◆ **COMPLETE THE FOLLOWING**
1 - In the drug analysis method text, what diluent is used to prepare the standard solution?
2 - Continue the drug analysis method text from its final sentence.

◆ **DOCUMENT EXTRACT**
★ ★ ★ ★ ★

All validation procedures of proposed Vierordt’s method were performed following the International Conference on Harmonization ICH Q2 (R1) guideline.¹⁶ The per cent mean recovery (±SD) and % relative standard deviations (%RSD) at two concentration levels for TDF (7 and 28 µg/ml) ETB (10 and 25 µg/ml) in their pure state were calculated. The precision of the developed method was ascertained by repeatability and intermediate precision studies. In the intra-day study (repeatability) of the proposed method was performed with a minimum of three replicate measurements. The concentrations of the TDF and ETB were calculated every two hours (0, 3, and 6 h). In inter-day (intermediate precision) studies, the concentrations of both the drugs were calculated on three consecutive days. Limit of Detection (LOD) and Limit of Quantification (LOQ) were calculated from linearity regression equations of TDF and ETB.

Development and validation of UFLC Method

Preparation of standard and working solution

Standard TDF (15 mg) and ETB (10 mg) were accurately weighed and transferred into 50 ml volumetric flask. Then, 35 mL of the diluent (water-methanol, 50:50) was added. It was sonicated for 15 min and diluted to up to the mark with the diluent. From the above stock solution, 1 ml of the filtrate was transferred into another 20 mL volumetric flask and volume were made up to the mark with the diluent. The resultant concentration standard TDF (15 µg/ml) and ETB (10 µg/ml) were obtained for the development of the UFLC method.

Preparation of tablet sample solution

Twenty tablets were weighed and powdered finely. Powder quantity equivalent to TDF (15 mg) and ETB (10 mg) were accurately weighed and transferred into 50 ml volumetric flask. It was sonicated for 15 min and diluted to up to the mark with the diluent. From the stock solution, 1 ml of the filtrate was transferred into 20 mL volumetric flask and volume were made up to the mark with the diluent. The working solution pass through the syringe filter.

★ ★ ★ ★ ★

[Data items]
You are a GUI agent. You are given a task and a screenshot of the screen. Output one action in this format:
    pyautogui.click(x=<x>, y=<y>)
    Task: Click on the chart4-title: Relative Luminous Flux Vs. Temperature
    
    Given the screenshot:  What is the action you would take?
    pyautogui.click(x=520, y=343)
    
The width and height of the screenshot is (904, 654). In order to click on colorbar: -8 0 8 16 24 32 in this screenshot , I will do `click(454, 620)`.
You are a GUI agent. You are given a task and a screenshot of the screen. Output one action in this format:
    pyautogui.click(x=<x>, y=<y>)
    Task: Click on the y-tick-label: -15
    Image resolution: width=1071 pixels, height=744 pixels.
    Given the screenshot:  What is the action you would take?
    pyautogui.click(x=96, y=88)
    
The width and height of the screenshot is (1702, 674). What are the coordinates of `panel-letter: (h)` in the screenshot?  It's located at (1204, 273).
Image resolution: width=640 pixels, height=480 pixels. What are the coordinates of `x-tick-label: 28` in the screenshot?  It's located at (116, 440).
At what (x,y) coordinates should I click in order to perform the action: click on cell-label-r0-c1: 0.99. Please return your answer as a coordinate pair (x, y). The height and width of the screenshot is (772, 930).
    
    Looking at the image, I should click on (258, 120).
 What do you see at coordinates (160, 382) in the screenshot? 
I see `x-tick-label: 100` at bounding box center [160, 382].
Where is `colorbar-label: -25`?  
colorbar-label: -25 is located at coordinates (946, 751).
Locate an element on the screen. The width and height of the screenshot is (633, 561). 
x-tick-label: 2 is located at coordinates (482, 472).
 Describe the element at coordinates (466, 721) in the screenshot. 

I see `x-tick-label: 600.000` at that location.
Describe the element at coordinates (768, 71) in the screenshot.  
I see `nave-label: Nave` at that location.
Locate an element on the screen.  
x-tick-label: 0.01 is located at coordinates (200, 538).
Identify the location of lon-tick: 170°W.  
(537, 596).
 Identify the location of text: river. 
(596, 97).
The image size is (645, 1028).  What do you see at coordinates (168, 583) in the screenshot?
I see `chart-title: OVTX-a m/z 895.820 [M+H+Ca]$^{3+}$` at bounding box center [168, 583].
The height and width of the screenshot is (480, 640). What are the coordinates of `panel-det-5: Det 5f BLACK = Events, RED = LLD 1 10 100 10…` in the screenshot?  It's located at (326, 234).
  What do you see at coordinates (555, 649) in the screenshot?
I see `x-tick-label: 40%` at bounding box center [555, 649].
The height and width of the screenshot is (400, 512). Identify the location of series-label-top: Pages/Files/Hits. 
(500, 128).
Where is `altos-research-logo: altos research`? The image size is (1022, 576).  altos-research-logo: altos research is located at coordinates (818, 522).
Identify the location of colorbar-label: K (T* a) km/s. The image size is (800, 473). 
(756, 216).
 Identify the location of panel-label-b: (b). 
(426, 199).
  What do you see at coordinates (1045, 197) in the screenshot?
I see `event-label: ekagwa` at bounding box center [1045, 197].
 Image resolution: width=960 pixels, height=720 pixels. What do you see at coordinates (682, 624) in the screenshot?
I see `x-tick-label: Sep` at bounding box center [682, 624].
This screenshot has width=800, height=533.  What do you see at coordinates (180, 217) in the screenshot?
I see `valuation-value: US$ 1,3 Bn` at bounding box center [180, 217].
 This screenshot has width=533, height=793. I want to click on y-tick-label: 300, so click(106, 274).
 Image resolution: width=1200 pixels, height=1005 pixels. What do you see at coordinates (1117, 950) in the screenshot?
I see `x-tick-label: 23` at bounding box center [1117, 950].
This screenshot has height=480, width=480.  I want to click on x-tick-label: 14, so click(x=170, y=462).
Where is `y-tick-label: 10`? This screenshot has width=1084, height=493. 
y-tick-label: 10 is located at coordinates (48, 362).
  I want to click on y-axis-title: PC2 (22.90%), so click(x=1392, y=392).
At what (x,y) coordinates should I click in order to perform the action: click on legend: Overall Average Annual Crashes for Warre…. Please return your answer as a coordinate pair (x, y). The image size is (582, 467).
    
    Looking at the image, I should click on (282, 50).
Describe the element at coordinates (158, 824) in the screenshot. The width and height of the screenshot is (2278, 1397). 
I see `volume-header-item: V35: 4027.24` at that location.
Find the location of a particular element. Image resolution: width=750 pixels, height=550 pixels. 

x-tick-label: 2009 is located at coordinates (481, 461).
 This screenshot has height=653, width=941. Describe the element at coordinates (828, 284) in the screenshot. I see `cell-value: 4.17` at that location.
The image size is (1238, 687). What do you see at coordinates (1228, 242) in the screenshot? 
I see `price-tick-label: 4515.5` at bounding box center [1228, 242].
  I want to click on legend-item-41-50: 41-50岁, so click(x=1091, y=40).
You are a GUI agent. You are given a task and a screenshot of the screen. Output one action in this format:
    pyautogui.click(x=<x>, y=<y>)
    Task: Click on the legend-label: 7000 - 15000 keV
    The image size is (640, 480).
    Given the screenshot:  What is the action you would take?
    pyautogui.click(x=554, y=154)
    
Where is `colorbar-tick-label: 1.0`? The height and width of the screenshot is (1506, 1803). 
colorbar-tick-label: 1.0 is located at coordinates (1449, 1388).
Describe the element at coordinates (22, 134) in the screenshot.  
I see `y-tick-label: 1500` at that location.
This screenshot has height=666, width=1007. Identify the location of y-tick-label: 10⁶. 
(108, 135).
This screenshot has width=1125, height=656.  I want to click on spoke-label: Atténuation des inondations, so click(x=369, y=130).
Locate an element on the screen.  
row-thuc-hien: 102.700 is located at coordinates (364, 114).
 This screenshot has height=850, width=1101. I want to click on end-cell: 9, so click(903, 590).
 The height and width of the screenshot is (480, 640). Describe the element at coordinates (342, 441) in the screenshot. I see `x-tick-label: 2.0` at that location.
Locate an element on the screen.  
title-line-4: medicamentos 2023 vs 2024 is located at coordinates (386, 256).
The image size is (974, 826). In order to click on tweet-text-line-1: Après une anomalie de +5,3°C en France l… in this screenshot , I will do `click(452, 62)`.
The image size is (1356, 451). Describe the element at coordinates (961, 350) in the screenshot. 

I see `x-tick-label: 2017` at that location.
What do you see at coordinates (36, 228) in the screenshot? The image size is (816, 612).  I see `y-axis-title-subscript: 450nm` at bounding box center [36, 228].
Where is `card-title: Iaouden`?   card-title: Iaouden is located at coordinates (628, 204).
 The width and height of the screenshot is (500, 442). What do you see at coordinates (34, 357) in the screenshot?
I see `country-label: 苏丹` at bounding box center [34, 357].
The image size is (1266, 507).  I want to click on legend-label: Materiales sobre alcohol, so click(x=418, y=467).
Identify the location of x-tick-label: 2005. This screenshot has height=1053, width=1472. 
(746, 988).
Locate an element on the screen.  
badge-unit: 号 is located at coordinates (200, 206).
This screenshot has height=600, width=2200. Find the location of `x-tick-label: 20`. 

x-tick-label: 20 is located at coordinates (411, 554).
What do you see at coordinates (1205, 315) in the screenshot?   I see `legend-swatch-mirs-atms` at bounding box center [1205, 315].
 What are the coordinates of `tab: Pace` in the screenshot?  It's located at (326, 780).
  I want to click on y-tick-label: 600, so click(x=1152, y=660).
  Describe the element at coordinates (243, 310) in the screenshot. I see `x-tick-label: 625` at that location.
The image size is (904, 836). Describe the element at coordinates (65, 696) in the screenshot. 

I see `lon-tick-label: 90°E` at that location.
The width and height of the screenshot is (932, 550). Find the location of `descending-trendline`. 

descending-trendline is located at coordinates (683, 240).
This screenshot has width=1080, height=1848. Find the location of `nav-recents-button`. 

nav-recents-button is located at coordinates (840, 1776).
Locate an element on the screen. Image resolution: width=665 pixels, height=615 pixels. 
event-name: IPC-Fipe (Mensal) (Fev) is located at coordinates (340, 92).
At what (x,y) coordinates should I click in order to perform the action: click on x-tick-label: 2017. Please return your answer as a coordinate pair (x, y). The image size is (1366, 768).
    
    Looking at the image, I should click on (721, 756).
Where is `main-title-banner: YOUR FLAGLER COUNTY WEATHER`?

★ ★ ★ ★ ★

◆ **EXPECTED OUTPUTS**
1 - Water-methanol, 50:50.

2 -
Chromatographic separation was performed on UFLCC₁₈ (150 x 4.6 mm, 3 µm) column equipped with PDA detector. Isocratic elution was carried by mobile phase water: methanol (62:38) at flow rate 1 ml/min; column temperature 35⁰ C. Mobile phase was sonicated, degassed and pass through 0.45µ nylon membrane disc filter. The stock solution and working standard prepared in diluents water: methanol (50:50 v/v). Injection volume was 20 µL. Chromatographic peaks of TDF and ETB were integrated to observe its λ_max of the UV spectrum by PDA detector. Parameters like peak symmetry, peak purity, tailing factor, R_t and area under curve measured by LC solution software. System suitability parameters were analyzed to evaluate system performance reproducibility. Six replicates of the sample were injected into the column. Parameters such as resolution factor, capacity factor, tailing factor, asymmetry, retention time, number of theoretical plates (N) number of the height equivalent to theoretical plates (HETP), and peak purity was recorded by LC solution software to assess column performance and suitability of the analytical method. 

The method validation parameter such as system suitability, specificity, linearity, accuracy, precision and robustness were evaluated as per the ICH guidelines Q2B ¹⁶ and USP ¹⁷. Specificity study was performed by analyzing the standard working solution of TDF and ETB spiked with placebo (excipients) and blank (diluents). The linearity of an analytical method was evaluated over the six-concentration range of standard solutions. A minimum of six standard drug concentrations range between 5-30 µg/ml for TDF and 3.5-35 µg/ml for ETB were prepared and the calibration curve was constructed by plotting its peak area versus concentration. The limit of detection (LOD) and limit of quantitation (LOQ) were calculated from the calibration curve by using formulae:

LOD = 3.3(SD)/S and LOQ = 10(SD)/S,

where SD = standard deviation of response (peak area) and S = average of the slope of the linear curve.

The accuracy of the method was determined by recovery studies. The percentage recovery was calculated by preparing standard drug concentrations of TDF (15 µg/ml) and ETB (10 µg/ml) with concentration levels of 50%, 100% and 150%. A known amount of the standard drug was added to the blank sample at each level. The precision was determined to ensure the closeness of the data values to each other for the number of measurements under the same analytical conditions. System precision: The system precision measured by six replicate injections of a homogeneous sample of standard MET (60 µg/ml) and VILDA (40 µg/ml) on the same day and consecutive days. Robustness was determined by small but deliberate change in conditions such as flow rate (1±0.1ml/min), column temperature (35±2°C), and wavelength (λmax257±2 nm).

RESULTS AND DISCUSSION

Optimization of Vierordt’s method

The standard solutions of TDF and ETB were scanned separately in the UV range from 400-200 nm and its zero-order spectra were recorded. Maximum absorbance TDF and ETB was obtained at 260 nm and 281 nm for, respectively. The isosbestic point was recorded at 275 nm. The overlain UV absorption spectrum of TDF and ETB in distilled water has shown in (Figure 1).

Calibration curves of TDF and ETB at 260 nm and 281 nm in distilled water showed high linearity. The correlation between sample concentrations and their absorbencies complied with Beer’s law as illustrated by high values of regression coef?cients (r² ≈ 0.999) and small values of intercepts have shown in (Table 1).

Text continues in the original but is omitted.